Меж тем Григорий Грязной меж тем, сделанный впоследствии безосновно героем романтичной привязанности к претендентке, волочился и за ней, и за Екатериной Скуратовой. Не умел пробить девичью броню обоих. Екатерина не возвращала прежнего расположения. Нашептывания Годунова и Шуйского, а прежде – склонность сердца сыграли свою роль. Марфа же попускала красавцу авансы, еще не веря окончательной его опале, уповая, что Григорий в фаворе и замолвит царю слово похвальное. В ее положении ей приходилось со всеми держаться ласково. Вечно неудовлетворенные Грязные, стремясь к дальнейшим назначениям, насели на Матвея, требуя от него давить на Марфу, шантажируя тайной в их пользу, иначе объявят царю о ее нечестии. Василий Григорьевич упрямо настаивал на нарвском воеводстве. Остальные довольствовались постами думных дворян и окольничих. Зная слабость, отец подпаивал Матвея. Забывшись в пьянстве, тот неопределенно встряхивал туманной головой. Пыжась от мнимой значительности: с царицей спал! готовился поддержать родню.

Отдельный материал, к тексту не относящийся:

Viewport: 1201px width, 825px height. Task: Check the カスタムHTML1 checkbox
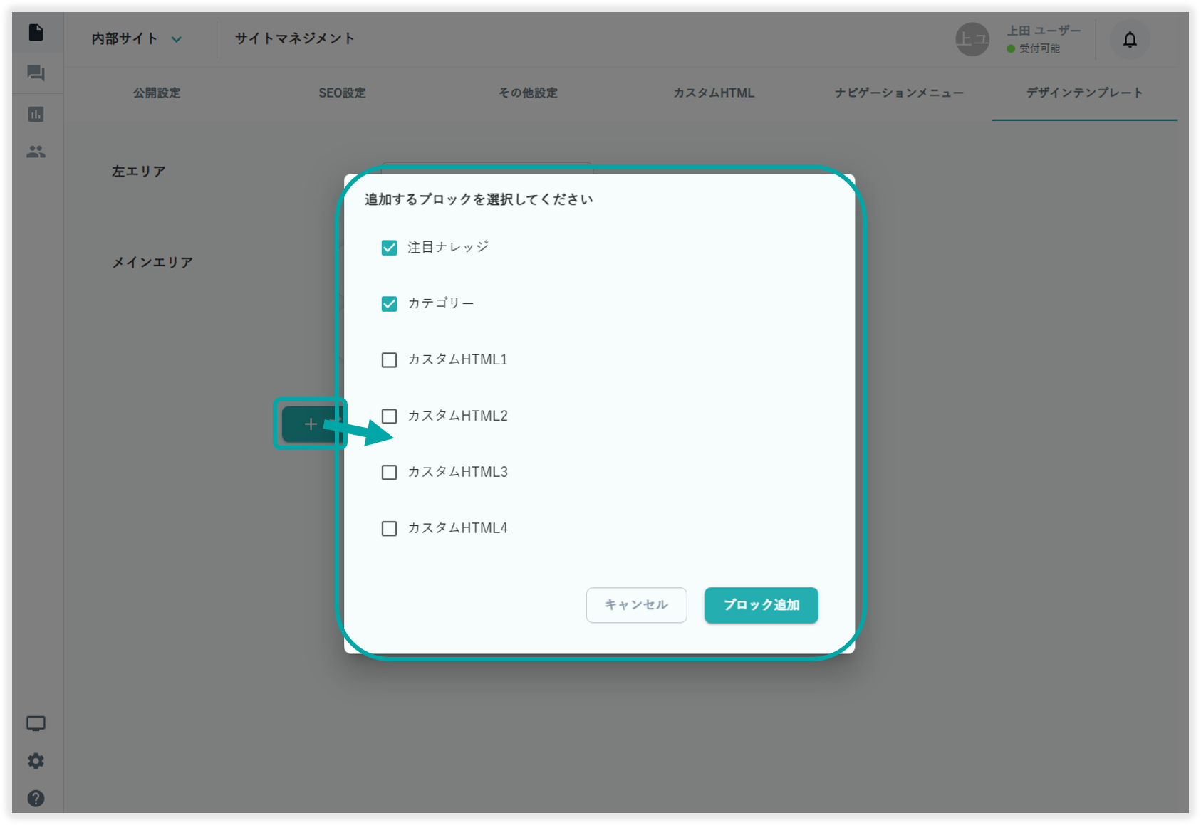[x=389, y=360]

Близился решающий момент. Претенденток в очередной раз собрали в трапезной Слободы. Государь собрался молвить окончательное решение. Он сидел, подавшись вперед, на малом троне и молчал, переводил исподлобный взгляд с одной на другую. К сорока двум годам очерствело сердце. Раскидывал умом, слабо – сердцем. Пронизанные узкой сетью сосудов крылья ноздрей трепетали, слышали запахи мыла, благовоний и призывных ароматов. Годунов дал глазами знак. Рука песняра тронула гусли. Пропела трубка. Девицы поплыли павами пред избирателем. Бесшумно плывет поступь. Колышутся полы разноцветных платьев. Неслышные за музыкой бряцают подвески, шейные цепи, браслеты. Брякают жемчуга. Переливаются вскинутые кокошники. Гладко изогнуты девичьи бока. Подняты некормившие груди.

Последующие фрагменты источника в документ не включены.